REQUIREMENTS -
Give back the lines below word for word, leaving out the pictures.

TASK DATA -
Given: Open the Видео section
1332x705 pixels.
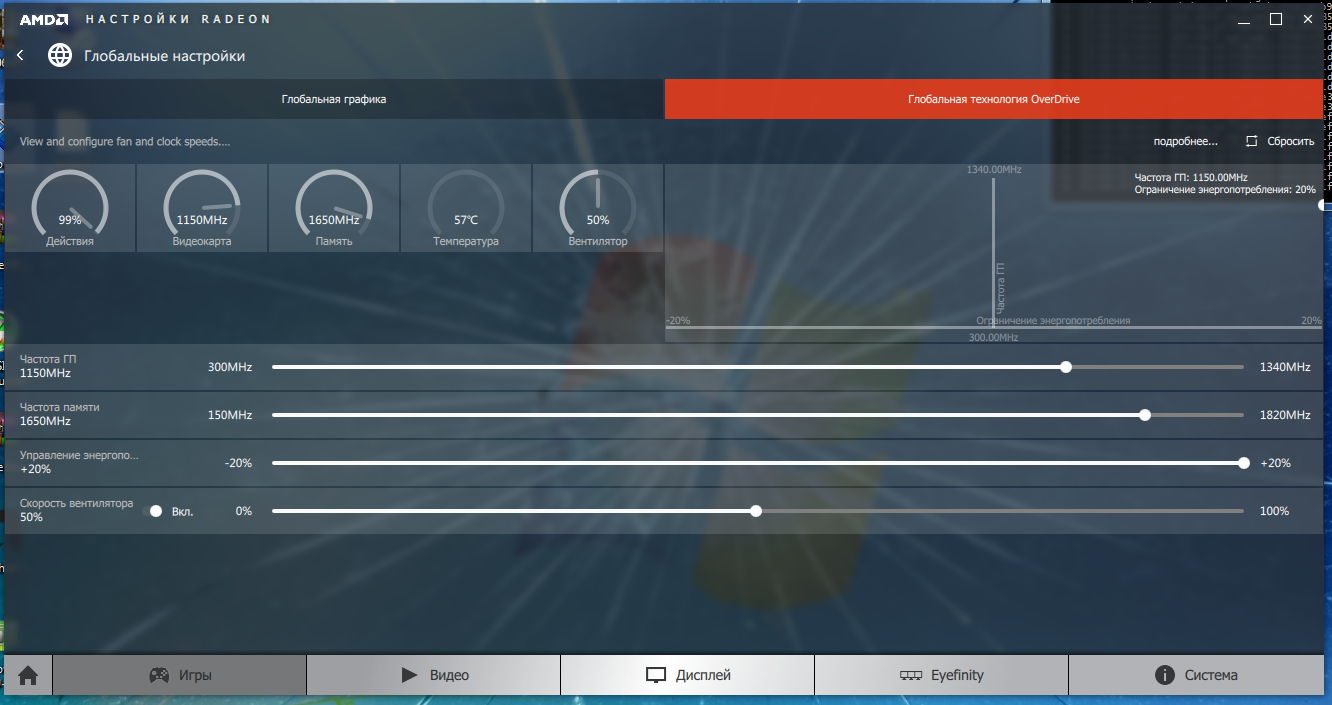Looking at the screenshot, I should [x=434, y=675].
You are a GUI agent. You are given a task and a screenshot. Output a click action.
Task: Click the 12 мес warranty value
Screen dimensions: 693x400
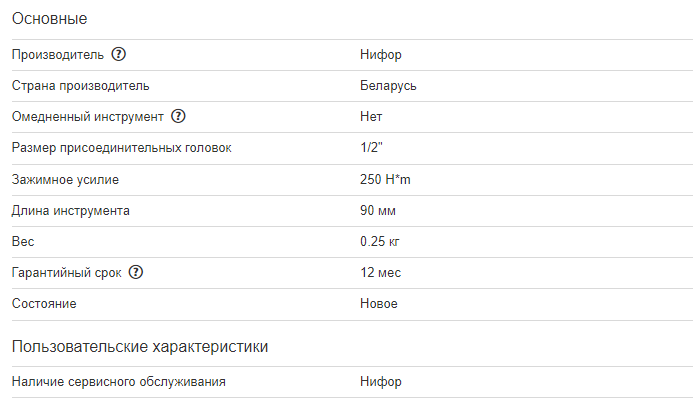click(x=381, y=273)
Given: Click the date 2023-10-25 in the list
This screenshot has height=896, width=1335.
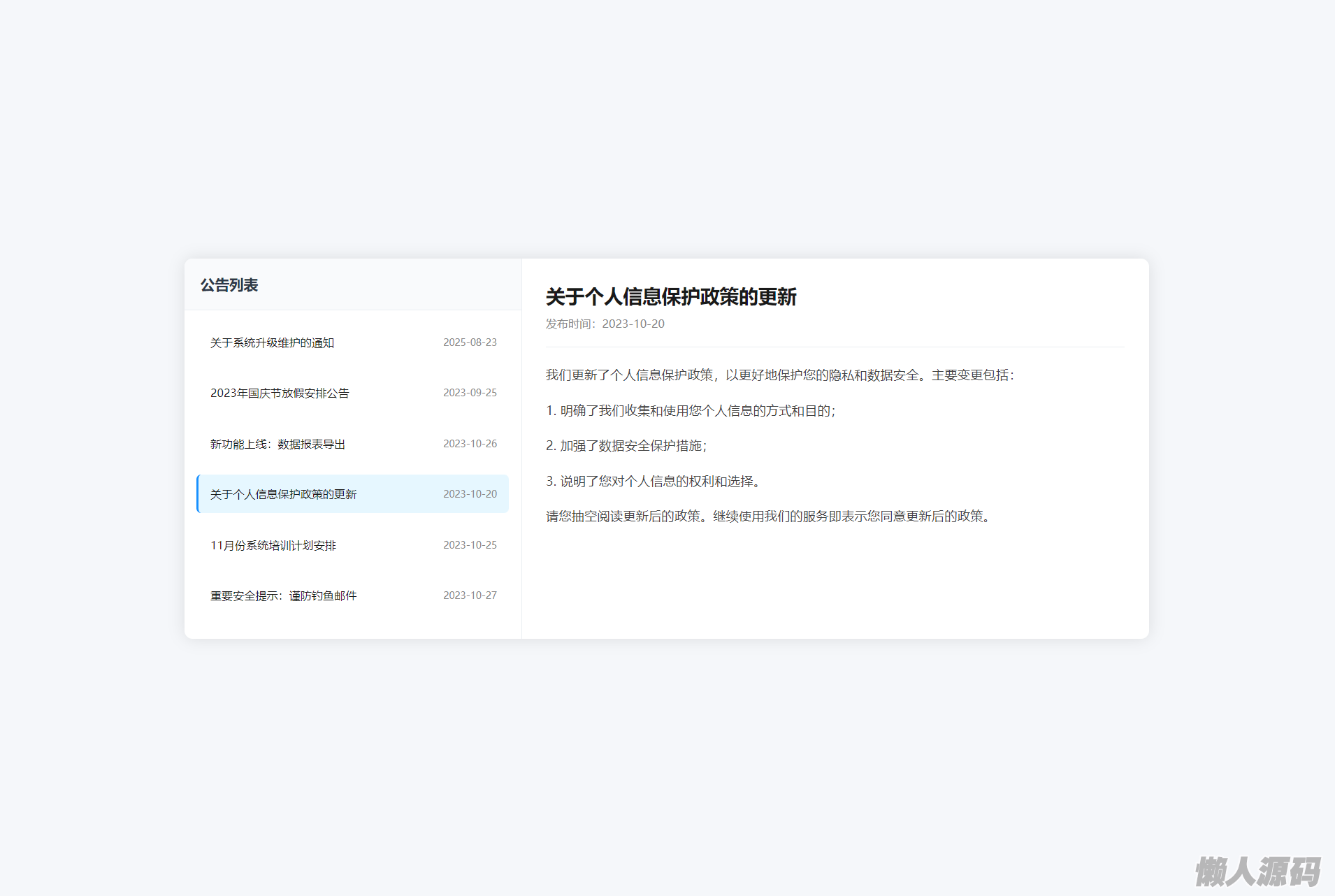Looking at the screenshot, I should pyautogui.click(x=470, y=545).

EXERCISE RESPONSE -
Given: Open the Видео section
1332x705 pixels.
Looking at the screenshot, I should [x=434, y=675].
You are a GUI agent. You are given a task and a screenshot. Output a click action.
Task: Click the 12 мес warranty value
Screen dimensions: 693x400
click(x=381, y=273)
Given: Click the date 2023-10-25 in the list
This screenshot has height=896, width=1335.
Looking at the screenshot, I should pyautogui.click(x=470, y=545).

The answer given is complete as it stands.